Talimat :: Aşağıdaki öğelerin tüm satırlarını isteklerle birlikte yeniden yazın. Yalnızca yanıtlardaki koordinatları 2,1 ile ölçekleyip yarımları yukarı yuvarlayarak tam sayıya çevirin.

Kayıtlı veri kümesi öğeleri ::
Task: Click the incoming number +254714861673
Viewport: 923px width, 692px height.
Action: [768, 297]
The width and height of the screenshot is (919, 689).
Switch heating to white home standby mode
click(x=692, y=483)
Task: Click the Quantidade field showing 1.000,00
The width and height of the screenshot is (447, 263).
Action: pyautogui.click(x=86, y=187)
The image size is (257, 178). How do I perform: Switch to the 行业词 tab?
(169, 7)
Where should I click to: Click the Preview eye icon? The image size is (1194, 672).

Tamamlanmış alıştırma ::
Task: Click the incoming number +254714861673
Viewport: 923px width, 692px height.
Action: [1613, 624]
The width and height of the screenshot is (919, 689).
Switch heating to white home standby mode
click(x=1453, y=1014)
Task: Click the Quantidade field showing 1.000,00
The width and height of the screenshot is (447, 263).
Action: pyautogui.click(x=181, y=393)
The image size is (257, 178). How do I perform: Switch to the 行业词 tab?
(355, 15)
Where should I click to: Click the Preview eye icon? The image size is (1194, 672).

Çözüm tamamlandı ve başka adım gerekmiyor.